BEGIN

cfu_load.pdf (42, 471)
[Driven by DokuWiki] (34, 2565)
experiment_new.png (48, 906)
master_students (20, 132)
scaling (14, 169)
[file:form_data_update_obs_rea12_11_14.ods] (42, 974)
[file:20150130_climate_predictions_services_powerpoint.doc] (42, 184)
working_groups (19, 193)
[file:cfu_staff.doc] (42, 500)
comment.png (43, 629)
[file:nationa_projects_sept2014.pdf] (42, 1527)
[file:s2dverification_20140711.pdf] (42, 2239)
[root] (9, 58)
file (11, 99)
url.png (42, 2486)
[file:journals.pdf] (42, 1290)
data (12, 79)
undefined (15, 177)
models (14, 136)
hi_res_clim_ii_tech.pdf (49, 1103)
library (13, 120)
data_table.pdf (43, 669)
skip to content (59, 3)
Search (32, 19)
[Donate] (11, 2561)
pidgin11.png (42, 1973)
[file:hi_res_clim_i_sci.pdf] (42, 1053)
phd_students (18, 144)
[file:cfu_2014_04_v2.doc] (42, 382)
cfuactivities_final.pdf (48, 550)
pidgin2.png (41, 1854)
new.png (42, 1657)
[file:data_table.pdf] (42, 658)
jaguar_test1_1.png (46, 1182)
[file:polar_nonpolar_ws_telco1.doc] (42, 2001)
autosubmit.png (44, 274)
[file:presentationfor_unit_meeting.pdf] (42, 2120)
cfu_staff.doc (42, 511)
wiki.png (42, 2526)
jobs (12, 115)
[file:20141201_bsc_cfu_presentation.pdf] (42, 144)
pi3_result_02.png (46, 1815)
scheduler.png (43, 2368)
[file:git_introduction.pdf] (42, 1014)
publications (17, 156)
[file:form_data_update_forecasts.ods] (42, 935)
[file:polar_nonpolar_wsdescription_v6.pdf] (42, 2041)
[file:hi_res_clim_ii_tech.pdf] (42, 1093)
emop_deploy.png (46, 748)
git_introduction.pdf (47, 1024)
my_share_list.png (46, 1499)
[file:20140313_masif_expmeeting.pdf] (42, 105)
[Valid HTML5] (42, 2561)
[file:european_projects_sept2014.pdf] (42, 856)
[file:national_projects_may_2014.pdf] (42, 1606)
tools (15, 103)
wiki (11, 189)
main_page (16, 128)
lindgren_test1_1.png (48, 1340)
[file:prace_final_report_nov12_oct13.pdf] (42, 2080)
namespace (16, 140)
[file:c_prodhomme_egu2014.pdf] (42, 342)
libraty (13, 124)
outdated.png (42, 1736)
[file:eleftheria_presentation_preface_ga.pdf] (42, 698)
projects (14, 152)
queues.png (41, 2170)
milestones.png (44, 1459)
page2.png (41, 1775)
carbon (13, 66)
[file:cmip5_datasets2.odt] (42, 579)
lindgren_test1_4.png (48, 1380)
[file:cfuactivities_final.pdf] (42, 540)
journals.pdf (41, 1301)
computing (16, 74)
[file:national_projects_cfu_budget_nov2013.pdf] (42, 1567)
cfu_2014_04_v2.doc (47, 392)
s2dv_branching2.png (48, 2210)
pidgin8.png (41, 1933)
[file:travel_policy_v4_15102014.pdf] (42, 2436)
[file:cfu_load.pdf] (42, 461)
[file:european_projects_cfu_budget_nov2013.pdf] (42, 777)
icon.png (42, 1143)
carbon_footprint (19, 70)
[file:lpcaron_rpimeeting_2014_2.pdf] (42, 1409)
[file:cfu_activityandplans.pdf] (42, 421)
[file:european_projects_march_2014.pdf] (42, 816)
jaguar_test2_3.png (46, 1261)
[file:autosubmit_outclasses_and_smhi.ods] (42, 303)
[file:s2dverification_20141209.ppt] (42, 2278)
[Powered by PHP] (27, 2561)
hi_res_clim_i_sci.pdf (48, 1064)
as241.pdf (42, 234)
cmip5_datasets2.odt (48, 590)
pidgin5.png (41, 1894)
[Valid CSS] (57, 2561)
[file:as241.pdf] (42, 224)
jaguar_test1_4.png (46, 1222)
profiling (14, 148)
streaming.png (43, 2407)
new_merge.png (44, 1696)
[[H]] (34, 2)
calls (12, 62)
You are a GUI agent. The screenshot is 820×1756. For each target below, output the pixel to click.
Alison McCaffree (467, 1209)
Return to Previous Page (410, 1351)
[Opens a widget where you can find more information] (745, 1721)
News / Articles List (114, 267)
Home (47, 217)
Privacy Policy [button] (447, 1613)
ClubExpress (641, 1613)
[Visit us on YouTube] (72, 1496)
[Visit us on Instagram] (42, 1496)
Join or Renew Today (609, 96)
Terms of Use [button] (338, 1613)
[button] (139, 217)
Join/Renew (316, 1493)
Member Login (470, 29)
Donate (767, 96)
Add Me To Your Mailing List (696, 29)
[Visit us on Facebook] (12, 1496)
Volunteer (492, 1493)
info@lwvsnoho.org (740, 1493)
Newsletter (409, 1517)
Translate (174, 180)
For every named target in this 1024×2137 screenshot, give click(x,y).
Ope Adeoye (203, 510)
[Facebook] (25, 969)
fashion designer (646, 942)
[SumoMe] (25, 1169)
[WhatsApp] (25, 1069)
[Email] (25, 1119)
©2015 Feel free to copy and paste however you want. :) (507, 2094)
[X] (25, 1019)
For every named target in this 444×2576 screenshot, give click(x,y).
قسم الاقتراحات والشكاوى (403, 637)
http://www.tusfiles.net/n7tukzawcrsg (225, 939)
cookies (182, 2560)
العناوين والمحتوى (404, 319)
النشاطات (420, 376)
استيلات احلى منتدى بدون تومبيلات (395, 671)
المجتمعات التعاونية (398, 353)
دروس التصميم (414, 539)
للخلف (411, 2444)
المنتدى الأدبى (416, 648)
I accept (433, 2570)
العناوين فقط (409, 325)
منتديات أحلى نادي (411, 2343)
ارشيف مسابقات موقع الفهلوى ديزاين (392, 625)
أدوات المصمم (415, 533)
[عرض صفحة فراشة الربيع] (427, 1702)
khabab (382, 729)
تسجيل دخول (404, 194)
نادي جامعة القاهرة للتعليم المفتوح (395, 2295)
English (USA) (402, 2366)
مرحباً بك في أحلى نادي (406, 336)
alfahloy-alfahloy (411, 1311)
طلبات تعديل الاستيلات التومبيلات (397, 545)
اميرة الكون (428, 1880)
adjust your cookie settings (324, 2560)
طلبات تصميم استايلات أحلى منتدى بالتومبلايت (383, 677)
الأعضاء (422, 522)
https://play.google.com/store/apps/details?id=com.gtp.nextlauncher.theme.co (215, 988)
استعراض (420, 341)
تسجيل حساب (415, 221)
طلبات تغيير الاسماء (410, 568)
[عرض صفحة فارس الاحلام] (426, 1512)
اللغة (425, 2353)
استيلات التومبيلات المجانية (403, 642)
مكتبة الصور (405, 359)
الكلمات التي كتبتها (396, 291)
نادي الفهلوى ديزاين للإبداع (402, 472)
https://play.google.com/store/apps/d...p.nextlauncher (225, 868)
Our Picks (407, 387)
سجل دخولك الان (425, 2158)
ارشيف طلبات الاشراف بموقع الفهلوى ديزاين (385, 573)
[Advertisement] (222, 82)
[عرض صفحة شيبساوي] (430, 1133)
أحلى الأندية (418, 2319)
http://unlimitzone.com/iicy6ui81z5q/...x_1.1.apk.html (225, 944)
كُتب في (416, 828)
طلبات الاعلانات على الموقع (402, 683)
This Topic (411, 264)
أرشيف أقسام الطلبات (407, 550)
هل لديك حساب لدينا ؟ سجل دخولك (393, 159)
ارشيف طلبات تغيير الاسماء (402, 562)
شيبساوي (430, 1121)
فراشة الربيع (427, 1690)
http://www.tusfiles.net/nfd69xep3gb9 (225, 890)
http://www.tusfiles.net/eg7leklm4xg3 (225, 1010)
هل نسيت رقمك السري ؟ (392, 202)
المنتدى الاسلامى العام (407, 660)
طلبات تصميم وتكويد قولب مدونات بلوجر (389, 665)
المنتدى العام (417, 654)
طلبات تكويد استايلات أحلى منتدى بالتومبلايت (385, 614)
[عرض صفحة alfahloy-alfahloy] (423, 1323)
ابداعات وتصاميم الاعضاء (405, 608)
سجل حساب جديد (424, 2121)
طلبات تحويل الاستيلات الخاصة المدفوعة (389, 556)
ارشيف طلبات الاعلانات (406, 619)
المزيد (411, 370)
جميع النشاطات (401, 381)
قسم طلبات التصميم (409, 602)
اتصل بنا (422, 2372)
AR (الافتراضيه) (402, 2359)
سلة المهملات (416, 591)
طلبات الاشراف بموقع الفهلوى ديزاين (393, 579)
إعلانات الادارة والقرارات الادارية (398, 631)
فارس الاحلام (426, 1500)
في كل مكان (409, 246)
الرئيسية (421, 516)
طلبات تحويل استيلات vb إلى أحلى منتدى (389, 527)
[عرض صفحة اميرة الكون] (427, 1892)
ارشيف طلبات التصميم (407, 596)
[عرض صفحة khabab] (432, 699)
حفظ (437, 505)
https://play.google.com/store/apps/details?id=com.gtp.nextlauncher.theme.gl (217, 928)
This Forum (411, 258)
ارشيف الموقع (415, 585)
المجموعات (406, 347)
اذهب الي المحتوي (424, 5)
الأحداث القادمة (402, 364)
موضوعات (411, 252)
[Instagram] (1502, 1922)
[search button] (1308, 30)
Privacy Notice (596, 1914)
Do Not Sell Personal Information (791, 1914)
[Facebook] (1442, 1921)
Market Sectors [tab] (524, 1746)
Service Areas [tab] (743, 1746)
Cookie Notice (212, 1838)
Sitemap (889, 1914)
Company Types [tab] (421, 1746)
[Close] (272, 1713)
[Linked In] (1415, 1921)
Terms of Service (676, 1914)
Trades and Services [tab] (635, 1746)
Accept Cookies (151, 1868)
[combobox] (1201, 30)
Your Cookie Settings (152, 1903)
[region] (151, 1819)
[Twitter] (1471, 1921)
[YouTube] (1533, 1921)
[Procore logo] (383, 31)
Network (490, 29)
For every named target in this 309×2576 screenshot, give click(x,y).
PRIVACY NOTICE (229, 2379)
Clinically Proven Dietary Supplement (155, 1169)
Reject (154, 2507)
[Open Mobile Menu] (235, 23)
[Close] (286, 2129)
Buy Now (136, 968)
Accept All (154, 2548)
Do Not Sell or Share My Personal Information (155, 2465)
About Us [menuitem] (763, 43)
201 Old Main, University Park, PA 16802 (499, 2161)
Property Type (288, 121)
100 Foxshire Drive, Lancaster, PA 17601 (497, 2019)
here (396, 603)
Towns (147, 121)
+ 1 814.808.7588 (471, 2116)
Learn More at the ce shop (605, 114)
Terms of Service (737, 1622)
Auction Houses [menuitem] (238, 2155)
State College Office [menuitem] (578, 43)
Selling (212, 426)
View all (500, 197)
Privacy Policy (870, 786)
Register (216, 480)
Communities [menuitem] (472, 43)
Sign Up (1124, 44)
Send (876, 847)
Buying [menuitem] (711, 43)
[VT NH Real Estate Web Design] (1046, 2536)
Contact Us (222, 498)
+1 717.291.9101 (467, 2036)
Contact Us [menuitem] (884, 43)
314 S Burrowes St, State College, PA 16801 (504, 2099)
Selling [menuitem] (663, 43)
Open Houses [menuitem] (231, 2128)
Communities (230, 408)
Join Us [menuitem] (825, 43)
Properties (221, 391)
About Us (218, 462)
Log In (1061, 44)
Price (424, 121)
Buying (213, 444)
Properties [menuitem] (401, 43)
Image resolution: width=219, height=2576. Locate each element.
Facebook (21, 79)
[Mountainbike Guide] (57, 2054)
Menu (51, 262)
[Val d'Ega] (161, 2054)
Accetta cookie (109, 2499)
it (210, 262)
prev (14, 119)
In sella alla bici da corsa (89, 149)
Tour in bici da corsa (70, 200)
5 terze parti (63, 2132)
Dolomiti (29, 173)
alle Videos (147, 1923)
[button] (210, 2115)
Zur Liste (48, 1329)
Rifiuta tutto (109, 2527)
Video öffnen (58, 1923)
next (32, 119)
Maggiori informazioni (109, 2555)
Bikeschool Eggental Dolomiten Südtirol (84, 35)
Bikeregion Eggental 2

END

About this exercise: What is needed is a verbatim copy of every line in the records above from the one containing "استيلات التومبيلات المجانية (403, 642)" down to the one containing "طلبات تحويل الاستيلات", both included, and nothing more.

Solution:
استيلات التومبيلات المجانية (403, 642)
مكتبة الصور (405, 359)
الكلمات التي كتبتها (396, 291)
نادي الفهلوى ديزاين للإبداع (402, 472)
https://play.google.com/store/apps/d...p.nextlauncher (225, 868)
Our Picks (407, 387)
سجل دخولك الان (425, 2158)
ارشيف طلبات الاشراف بموقع الفهلوى ديزاين (385, 573)
[Advertisement] (222, 82)
[عرض صفحة شيبساوي] (430, 1133)
أحلى الأندية (418, 2319)
http://unlimitzone.com/iicy6ui81z5q/...x_1.1.apk.html (225, 944)
كُتب في (416, 828)
طلبات الاعلانات على الموقع (402, 683)
This Topic (411, 264)
أرشيف أقسام الطلبات (407, 550)
هل لديك حساب لدينا ؟ سجل دخولك (393, 159)
ارشيف طلبات تغيير الاسماء (402, 562)
شيبساوي (430, 1121)
فراشة الربيع (427, 1690)
http://www.tusfiles.net/nfd69xep3gb9 (225, 890)
http://www.tusfiles.net/eg7leklm4xg3 (225, 1010)
هل نسيت رقمك السري ؟ (392, 202)
المنتدى الاسلامى العام (407, 660)
طلبات تصميم وتكويد قولب مدونات بلوجر (389, 665)
المنتدى العام (417, 654)
طلبات تكويد استايلات أحلى منتدى بالتومبلايت (385, 614)
[عرض صفحة alfahloy-alfahloy] (423, 1323)
ابداعات وتصاميم الاعضاء (405, 608)
سجل حساب جديد (424, 2121)
طلبات تحويل الاستيلات الخاصة المدفوعة (389, 556)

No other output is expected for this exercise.